ACTION ALERT- Illinois HB 5428 is *NOT* an open records/adoptee rights bill- make calls NOW!
Very quick little update tonight.
Yesterday was the hearing in the Judiciary Committee. The Committee voted it out to the floor by a vote of 6 to 3.
According to the General Assembly bill status website (updated infrequently,) the bill has been “Placed on Calendar Order of 2nd Reading April 15, 2010.” (Bills require 3 readings before the final vote.)
As others have written, HB 5428 has already passed the House in a very quiet and very quick fashion, holding no hearings in which bill opponents could testify against the bill. In yesterday’s Judiciary Committee hearing only one opponent was allowed to speak. The vote was taken before Committee members had time to read the submitted written testimony.
This bill is being railroaded through.
Just how quickly?
I’d urge making your calls and sending out your faxes as quickly as possible.
Marley posted the Bastard Nation testimony on HB 5428 on her Daily Bastardette site.
Her small comment sums it up pretty well:
This is one of the saddest days in adoption rights history Apparently proponents believe that something is better than nothing–and this sure is nothing. If the bill becomes law, Illinois is a dead state. Below is Bastard Nation’s submitted testimony. It’s full of facts. And we know, facts don’t count.
Which is not to say we’d stop fighting even if the damned bill does go through, just that things get much more complicated from that point.
I prefer to think of this opposition as preventative medicine.
If that fails, then we’ll have to see what we can do about a triple bypass down the line.
The double edged sword is that like in so many states over the past decade, many legislators have come to support the core concept of open records, BUT those pushing this legislation are falsely portraying it as an open records bill/adoptee rights bill.
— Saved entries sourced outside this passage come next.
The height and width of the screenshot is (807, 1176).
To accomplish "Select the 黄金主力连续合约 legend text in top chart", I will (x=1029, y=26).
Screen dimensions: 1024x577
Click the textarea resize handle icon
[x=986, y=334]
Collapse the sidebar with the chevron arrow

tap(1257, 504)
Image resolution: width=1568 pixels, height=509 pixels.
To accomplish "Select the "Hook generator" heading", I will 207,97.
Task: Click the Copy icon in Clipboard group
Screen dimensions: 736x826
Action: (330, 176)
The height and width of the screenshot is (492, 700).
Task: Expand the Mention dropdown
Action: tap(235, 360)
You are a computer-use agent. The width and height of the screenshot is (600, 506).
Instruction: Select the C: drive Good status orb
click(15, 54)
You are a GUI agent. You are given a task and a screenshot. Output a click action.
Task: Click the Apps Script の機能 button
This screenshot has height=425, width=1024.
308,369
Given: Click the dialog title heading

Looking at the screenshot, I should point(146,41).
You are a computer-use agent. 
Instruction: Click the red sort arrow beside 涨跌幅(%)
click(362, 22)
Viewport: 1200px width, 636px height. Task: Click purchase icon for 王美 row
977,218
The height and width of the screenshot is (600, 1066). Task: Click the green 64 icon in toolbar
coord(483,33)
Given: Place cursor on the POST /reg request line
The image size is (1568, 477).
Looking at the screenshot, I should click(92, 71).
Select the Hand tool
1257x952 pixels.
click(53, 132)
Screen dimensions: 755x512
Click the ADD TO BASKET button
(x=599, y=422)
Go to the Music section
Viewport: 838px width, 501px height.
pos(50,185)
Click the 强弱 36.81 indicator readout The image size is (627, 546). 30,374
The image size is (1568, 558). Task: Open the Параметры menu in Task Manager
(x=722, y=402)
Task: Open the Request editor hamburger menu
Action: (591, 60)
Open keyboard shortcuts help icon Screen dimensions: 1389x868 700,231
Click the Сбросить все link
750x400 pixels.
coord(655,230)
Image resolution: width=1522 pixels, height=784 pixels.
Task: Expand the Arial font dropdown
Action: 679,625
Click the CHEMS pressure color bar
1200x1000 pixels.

HB 5428 is NOT an adoptee rights bill.
Rights are one size fits all, either you have them or you don’t. This bill may grant SOME adopted people born prior to an arbitrarily set date access, but it does so at the direct expense of other adopted people’s access in essence guaranteeing they will be left behind.
This degrades any access granted down to the level of mere state granted privilege, or access by the state’s permission. A mere indulgence that can be granted or taken at whim.
Nor is HB 5428 an open records bill.
Adopted people born after the magic arbitrarily designated date are tossed right back into the gaping maw of Illinois’ broken confidential intermediary machine, dealing with the registry system, only with new civil penalities starting at $10,000 for anyone in the mere possession of information that has been added to the registry. Yes, even if an adopted person never acts on any information they might have, and yes, even if they got the piece of information from an Aunt not anything leaked from the registry.
HB 5428 has search and reunion tangled in with medical information, all of which belongs in the interpersonal realm, not the realm of civil, human, and identity rights.
It includes a veto system- making access conditional upon gaining permission from what are at this point people the adoptee has never even met, a person who is a stranger to them with no legal rights to them. Again, see the BN testimony, the bill,
2. vacates, though parental disclosure veto power (see #4) 750 ILCS 50/10) (from Ch. 40, par. 1512) FINAL AND IRREVOCABLE CONSENT TO ADOPTION which states in part:
That I do hereby consent and agree to the adoption of such child. That I wish to and understand that by signing this consent I do irrevocably and permanently give up all custody and other parental rights I have to such child. That I understand such child will be placed for adoption and that I cannot under any circumstances, after signing this document, change my mind and revoke or cancel this consent or obtain or recover custody or any other rights over such child.It also contradicts its own language:
“Surrendered person” means a person whose parents’ rights have been surrendered or terminated but who has not been adopted.” (p 11)
Rather than simply restoring the right to access adopted people’s own original unaltered birth certificates, a right they enjoyed up until 1946, instead HB 5428 seeks to build empires off the backs of adopted people and our families.
Empires of new layers of bureaucracy and a year long (potentially expensive, yet fiscally undisclosed) public awareness campaign complete with website development, PSAs, written materials, etc. all for systems that as they currently stand, fail to serve the interests of those they were designed to serve.
What we as adopted people seek is equality under law, nothing more and nothing less.
Equality to those non-adopted.
And equality to the other adoptees standing alongside us, not multi-tiered access with an intermediary fee based system standing between ourselves and our state confiscated obcs.
If Bastards are ever going to achieve equality in Illinois it won’t be under this bill.
HB 5428 ensures adopted people are diverted into a wholly seperate convoluted and dysfunctional system designed to stand in their way.
This legislation actually makes an already bad situation far worse.
NOW is the moment, oppose this bill while there’s still time.